Aptamer‐based electrochemical biosensors have emerged as powerful platforms for point‐of‐care diagnostics by combining the molecular recognition precision of nucleic acid aptamers with the rapid and portable nature of electrochemical detection. This review critically examines how electrochemical signal‐transduction strategies translate aptamer–target interactions into measurable outputs and assesses their readiness for clinical implementation. Diverse signal designs are analyzed with respect to sensitivity, reproducibility, and suitability for miniaturized, reagent‐free testing.
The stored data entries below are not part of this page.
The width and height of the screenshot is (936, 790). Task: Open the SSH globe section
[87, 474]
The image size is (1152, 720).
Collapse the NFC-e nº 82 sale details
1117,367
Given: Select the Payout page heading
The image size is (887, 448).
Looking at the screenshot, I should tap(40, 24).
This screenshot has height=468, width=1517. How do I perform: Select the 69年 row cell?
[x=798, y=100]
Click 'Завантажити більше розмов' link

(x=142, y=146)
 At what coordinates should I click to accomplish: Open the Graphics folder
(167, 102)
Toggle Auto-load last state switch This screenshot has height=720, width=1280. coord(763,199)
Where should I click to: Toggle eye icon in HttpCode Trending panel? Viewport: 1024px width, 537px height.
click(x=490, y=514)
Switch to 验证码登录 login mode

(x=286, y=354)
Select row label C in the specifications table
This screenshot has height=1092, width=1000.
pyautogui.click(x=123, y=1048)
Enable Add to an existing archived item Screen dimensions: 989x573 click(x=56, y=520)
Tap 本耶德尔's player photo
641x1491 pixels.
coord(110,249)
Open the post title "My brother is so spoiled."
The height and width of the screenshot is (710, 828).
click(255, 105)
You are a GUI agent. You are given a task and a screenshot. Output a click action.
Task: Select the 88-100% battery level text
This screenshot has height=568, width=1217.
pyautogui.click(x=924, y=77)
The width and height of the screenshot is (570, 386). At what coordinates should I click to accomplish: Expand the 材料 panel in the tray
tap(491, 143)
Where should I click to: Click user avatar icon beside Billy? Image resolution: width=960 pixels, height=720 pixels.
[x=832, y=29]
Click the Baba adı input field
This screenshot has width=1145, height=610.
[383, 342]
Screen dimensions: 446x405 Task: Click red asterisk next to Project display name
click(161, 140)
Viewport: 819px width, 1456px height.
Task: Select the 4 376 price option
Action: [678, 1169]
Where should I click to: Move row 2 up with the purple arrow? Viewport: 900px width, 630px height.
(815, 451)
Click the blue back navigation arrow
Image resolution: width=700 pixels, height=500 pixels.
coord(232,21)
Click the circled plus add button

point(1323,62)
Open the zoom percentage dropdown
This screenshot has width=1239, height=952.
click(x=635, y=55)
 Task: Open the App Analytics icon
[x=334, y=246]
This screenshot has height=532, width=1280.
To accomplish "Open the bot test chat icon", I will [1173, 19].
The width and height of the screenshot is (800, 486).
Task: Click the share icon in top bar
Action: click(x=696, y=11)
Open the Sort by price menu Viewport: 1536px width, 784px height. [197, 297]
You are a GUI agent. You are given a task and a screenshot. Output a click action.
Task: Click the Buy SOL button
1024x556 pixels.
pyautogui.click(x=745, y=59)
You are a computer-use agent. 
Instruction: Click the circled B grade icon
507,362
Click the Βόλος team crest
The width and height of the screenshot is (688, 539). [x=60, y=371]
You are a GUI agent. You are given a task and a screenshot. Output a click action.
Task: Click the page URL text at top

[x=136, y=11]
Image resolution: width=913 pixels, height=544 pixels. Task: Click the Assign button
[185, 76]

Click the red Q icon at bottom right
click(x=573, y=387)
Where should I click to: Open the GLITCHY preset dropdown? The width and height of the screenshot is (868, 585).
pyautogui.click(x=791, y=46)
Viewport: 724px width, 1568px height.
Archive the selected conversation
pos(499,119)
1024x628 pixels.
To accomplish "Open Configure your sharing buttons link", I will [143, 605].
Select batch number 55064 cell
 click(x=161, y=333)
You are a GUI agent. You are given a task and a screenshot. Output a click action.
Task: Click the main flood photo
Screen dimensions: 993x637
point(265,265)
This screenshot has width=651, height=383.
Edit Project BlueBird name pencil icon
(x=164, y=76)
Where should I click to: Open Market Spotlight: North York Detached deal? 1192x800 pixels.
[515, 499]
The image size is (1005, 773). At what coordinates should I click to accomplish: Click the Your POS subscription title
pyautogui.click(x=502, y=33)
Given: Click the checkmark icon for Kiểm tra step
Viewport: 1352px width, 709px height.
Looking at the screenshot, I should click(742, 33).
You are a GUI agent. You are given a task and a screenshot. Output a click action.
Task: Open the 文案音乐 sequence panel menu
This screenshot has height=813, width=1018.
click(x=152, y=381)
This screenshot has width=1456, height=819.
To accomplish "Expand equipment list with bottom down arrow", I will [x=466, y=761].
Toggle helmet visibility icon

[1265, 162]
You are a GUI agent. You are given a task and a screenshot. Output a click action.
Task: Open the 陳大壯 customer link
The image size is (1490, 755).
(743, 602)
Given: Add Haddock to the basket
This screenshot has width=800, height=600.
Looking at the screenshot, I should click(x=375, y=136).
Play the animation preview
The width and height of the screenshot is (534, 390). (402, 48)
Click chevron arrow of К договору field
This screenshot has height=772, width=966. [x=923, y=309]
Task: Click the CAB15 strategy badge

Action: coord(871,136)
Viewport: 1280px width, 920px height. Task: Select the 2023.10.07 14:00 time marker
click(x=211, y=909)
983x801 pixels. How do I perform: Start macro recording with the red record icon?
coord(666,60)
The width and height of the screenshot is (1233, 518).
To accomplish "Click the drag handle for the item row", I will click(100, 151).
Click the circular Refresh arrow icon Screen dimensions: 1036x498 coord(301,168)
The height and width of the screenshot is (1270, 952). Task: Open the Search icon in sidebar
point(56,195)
Representative applications in infectious‐disease diagnosis, cancer biomarker detection, cardiac and metabolic monitoring, and therapeutic drug measurement demonstrate that aptamer sensors can match or surpass current laboratory assays in analytical performance. Nevertheless, challenges remain in achieving stability in biological matrices, mitigating surface fouling, and ensuring large‐scale manufacturing and regulatory validation. Advances in chemical modifications, antifouling surface engineering, and flexible device architectures, including wearable and implantable formats, are progressively overcoming these barriers. The review also contrasts aptamers with antibodies to highlight niches where aptamer sensors provide unique advantages, such as continuous in vivo monitoring and rapid adaptation to emerging biomarkers. Overall, electrochemical aptamer sensors are approaching a transformative threshold from laboratory innovation to practical clinical diagnostics, marking a critical intersection between biotechnology and electronic sensing that may redefine the future of personalized and decentralized healthcare.